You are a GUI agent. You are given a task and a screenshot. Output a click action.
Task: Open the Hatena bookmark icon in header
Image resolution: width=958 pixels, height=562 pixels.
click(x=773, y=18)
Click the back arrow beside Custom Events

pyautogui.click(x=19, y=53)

━━━━

▸ TASK PROMPT
Reproduce the material above, swapping "header" for "toolbar" and leaving everything else as it is.

▸ TASK RESPONSE
You are a GUI agent. You are given a task and a screenshot. Output a click action.
Task: Open the Hatena bookmark icon in toolbar
Image resolution: width=958 pixels, height=562 pixels.
click(x=773, y=18)
Click the back arrow beside Custom Events

pyautogui.click(x=19, y=53)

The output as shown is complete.